A tobacco man’s take on Home Depot Fuel

There’s no mistaking that Home Depot Fuel stores sell tobacco products, a marketing consultant who visited the stores told NPN MarketPulse in a recent interview. mp1

“It just jumps out,” said Lou Maiellano, president of TAZ Marketing & Consulting Group, Levittown, Pa. Maiellano, former national tobacco category manager for Sunoco, said that two Home Depot Fuel stores that he visited in the suburbs of Nashville, Tenn., in March “clearly gave tobacco an emphasis. From outside, at night, the cigarette message jumps out clearly, letting you know, for instance, that they sell Marlboro, Copenhagen, Skoal.

“They’ve invested up front,” Maiellano added, in lighted headers and in custom fixtures with light boxes that add merchandising punch to the presentation of the category. “They did a very effective job of using the light boxes to call out the brands that they want to sell,” Maiellano said.

The 16-foot linear set included 12 feet for cigarettes and four feet for other tobacco products, Maiellano estimated. The size allowed for the use of the light boxes without sacrificing too much on space for product, he said.

He termed the pricing “competitive,” with a three-pack marketing program.

“I’m sure they’re going to evaluate the business and make some changes,” Maiellano said, referring to the tobacco presentation, “but it’s only normal that you would do a set and then take a look at it” for possible adjustments.

“They did a great job in honoring the tobacco contracts’ signage guidelines,” Maiellano added. “In so many locations you’re greeted with all these tobacco signs, but they did it in a non-offensive way – no overkill.”

The Home Depot has been running a pilot program of the Fuel stores, which are petroleum/convenience sites located in the parking lots of selected Home Depot stores.

Home Depot has said that the Fuel stores are drawing contractors and other consumers more or less evenly, and that was Maiellano’s observation, too.

“It didn’t seem to me that it mattered that [the store] was on a Home Depot parking lot,” Maiellano said. “There were just a lot of folks, and they were contractors and they weren’t contractors.”
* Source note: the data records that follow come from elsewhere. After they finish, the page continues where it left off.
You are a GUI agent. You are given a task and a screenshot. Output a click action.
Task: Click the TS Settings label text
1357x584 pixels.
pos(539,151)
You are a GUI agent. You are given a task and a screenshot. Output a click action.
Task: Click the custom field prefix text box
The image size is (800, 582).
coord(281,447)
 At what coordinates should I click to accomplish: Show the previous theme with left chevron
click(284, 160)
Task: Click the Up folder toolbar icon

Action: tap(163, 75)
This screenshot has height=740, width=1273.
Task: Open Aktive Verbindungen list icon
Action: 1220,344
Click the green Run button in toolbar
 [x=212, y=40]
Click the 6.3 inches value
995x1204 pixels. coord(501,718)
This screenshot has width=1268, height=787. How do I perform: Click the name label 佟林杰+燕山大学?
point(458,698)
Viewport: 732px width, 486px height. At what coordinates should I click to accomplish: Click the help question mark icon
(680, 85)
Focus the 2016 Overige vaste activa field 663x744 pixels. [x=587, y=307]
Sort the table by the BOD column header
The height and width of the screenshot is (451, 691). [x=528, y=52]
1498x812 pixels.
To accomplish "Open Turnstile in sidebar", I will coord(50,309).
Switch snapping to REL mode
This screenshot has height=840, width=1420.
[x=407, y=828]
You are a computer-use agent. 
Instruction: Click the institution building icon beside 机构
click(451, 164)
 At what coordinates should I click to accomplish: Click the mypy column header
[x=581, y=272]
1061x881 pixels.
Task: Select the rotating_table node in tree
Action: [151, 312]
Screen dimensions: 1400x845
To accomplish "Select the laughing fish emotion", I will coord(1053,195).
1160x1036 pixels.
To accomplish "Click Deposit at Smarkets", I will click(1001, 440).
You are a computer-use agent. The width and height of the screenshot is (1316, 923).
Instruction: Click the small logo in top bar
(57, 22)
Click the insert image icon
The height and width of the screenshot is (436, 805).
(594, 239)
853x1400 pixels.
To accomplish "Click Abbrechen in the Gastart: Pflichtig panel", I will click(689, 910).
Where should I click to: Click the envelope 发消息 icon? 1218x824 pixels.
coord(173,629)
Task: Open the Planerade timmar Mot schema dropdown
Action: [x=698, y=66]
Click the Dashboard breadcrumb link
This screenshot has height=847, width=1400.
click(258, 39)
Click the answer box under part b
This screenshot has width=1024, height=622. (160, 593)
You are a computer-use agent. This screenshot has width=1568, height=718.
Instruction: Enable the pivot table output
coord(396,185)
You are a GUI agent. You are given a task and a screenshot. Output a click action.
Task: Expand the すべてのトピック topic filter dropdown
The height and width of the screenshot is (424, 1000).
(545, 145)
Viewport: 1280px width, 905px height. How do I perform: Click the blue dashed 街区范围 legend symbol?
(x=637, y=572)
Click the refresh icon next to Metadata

In a presentation to analysts more than a year ago, Frank Blake, then the company’s executive vice president of business development and operations, said that if the concept was deemed a success, the retailer would open 300 Home Depot Fuel stores over five years. Each station would be expected to ring up from $5 million to $7 million in sales annually, Blake said then.

Early this year chairman and CEO Robert Nardelli resigned amid a furor over his compensation. He was replaced in January – by Blake. Although no announcements have been made regarding the future of the Fuel format, Tony Wilbert, a spokesman for Home Depot, said in an interview in March, “We have a new CEO, so now of course these plans are being reviewed. It’ll be up to the new CEO whether he wants to move as aggressively as Nardelli wanted to.”

But that doesn’t mean the project is in limbo, or anything close to it.

“We are moving forward with two more,” Wilbert said. One of those locations is in Greensboro, Ga.; it will be followed by another in Tennessee, according to Wilbert. Once those two open that will bring the total number of Fuel stores to six.